Robert Mondavi Winery, Fume Blanc Reserve 2006, To Kalon Vineyard, Oakville, CA, $45.00
From the famed To Kalon vineyard, this 90% Sauvignon Blanc, 10% Semillon blend has youthful aromas of grapefruit, hay and wet stone, opening up to peach. On the palate, it is dry with medium+ acidity, medium body, white grapefruit, stone and peach notes, finishing with a touch of yeast in the long length. 

Coturri, Jewell Vineyard, Pinot Noir 2005, Sonoma Mountain, CA, $30.00
While the wines aren’t labeled as such, Coturri is a biodynamic producer, believing that organic production isn’t the stuff of marketing, but rather, it’s the only way to make wine. This elegant Pinot hails from 60-year old vines and has raspberry and herbal aromas. Dry, with lively acidity, medium body and medium tannins, its flavors of raspberry and black cherry, coupled with pleasant herbaceousness, are very concentrated throughout the palate. 

Seghesio, Zinfandel 2005, Rockpile, CA $36.00
Known for its Zinfandels, Seghesio produces a range from different appellations and vineyards. The Rockpile rendition is spicy and juicy, with medium body, medium acidity, ripe tannins and rich flavors of spice, blueberry and blackberry.

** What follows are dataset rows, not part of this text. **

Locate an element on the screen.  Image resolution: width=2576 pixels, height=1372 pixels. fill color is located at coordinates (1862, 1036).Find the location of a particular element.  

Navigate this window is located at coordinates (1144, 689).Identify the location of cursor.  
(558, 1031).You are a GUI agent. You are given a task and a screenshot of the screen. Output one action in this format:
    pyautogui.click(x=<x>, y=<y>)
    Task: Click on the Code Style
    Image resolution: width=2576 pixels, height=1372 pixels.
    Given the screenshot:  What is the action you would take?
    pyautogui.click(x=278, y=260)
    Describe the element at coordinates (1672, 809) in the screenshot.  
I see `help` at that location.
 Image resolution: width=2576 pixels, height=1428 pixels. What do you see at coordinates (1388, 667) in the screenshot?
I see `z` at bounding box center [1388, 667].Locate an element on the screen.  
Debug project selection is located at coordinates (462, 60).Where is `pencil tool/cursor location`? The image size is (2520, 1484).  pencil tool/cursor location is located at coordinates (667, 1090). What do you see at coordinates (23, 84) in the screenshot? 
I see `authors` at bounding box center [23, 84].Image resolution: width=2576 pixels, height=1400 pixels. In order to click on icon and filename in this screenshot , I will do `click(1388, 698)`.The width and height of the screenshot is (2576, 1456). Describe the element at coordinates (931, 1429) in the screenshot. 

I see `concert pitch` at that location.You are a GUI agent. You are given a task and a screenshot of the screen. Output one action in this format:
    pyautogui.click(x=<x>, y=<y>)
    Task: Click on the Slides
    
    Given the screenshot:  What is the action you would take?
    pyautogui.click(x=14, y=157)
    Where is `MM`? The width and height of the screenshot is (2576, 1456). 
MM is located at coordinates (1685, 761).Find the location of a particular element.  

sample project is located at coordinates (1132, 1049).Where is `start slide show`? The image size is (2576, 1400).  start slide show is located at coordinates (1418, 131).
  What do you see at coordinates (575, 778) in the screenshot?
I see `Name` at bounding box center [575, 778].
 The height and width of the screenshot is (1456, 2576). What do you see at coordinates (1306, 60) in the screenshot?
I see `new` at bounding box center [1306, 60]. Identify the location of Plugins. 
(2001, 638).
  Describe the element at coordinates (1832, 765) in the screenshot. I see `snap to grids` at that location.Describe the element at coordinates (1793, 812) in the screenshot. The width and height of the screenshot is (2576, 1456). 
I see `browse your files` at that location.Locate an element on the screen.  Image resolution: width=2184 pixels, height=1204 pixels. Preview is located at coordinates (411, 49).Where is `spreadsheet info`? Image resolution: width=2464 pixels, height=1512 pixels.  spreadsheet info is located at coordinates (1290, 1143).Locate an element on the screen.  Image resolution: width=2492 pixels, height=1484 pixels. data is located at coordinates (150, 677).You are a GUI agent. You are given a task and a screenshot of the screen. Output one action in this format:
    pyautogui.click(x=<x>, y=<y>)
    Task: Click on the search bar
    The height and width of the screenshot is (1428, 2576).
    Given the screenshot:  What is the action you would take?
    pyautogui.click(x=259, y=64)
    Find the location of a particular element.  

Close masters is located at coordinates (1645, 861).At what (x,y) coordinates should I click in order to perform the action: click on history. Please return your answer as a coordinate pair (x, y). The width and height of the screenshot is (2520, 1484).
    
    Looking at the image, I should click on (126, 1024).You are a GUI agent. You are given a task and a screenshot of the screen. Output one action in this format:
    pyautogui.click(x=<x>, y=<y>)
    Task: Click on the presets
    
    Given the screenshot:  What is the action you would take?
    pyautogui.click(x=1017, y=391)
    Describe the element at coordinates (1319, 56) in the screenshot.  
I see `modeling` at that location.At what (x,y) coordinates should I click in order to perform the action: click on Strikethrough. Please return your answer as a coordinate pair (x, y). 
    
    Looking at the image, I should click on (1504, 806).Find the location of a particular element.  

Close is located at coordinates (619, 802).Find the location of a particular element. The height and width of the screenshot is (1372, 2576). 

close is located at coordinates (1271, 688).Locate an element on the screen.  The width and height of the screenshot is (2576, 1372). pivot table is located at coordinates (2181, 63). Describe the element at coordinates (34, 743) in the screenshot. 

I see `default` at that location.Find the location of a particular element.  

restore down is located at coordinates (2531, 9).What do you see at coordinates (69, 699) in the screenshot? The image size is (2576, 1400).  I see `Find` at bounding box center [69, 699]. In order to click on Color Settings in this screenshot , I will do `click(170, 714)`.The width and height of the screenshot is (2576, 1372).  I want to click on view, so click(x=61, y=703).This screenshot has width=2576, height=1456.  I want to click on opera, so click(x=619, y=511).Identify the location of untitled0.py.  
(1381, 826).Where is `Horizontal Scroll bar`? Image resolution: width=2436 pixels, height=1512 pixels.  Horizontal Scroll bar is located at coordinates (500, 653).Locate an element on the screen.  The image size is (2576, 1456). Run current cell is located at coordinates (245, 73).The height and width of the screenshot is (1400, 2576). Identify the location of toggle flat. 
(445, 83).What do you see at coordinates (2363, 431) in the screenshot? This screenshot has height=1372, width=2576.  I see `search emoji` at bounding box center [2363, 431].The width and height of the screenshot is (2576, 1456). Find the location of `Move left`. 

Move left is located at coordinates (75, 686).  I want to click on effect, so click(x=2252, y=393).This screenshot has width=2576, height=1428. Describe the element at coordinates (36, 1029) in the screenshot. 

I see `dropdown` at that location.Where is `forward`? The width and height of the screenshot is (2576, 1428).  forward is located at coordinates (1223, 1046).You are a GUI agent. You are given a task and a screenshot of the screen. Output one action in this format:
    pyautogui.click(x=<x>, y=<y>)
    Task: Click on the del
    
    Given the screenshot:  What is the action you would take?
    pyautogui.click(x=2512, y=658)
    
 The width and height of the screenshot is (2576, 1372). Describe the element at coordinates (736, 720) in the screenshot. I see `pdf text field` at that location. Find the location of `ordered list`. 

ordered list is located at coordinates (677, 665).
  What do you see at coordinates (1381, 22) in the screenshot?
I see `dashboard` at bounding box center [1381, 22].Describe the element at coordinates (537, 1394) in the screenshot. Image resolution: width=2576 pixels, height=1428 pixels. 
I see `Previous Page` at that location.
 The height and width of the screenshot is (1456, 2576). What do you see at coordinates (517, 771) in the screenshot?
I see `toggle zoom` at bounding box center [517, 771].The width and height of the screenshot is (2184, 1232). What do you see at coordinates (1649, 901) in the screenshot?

CADE Winery, Cabernet Sauvignon 2005, Howell Mountain, CA, $60.00
Made in small quantities (only 400 cases), this wine comes from 9 year old vines grown at a 2,000 foot elevation, which is mostly Cabernet Sauvignon, with some Merlot to soften the wine. Aromas include menthol, along with some blackberry fruit in the background and oak. The dry palate displays medium acidity, high tannins and flavors of blackberry, oak and coffee.

NB: The wines selected for this month’s newsletter carry higher average prices than our usual selections, but we believe that these wines deliver excellent quality, while still providing good value. There are significant numbers of lower-priced California wines, most of which are commercially-made, cheap and cheerful wines with grapes sourced from throughout the state. With the high cost of land values in Napa and Sonoma, it is costlier to make great, artisanal wines, as these represent. Yet, with people choosing to stay in more frequently, as opposed to dining out, these wine costs provide you with the ability to trade up, while still keeping expenses reasonable.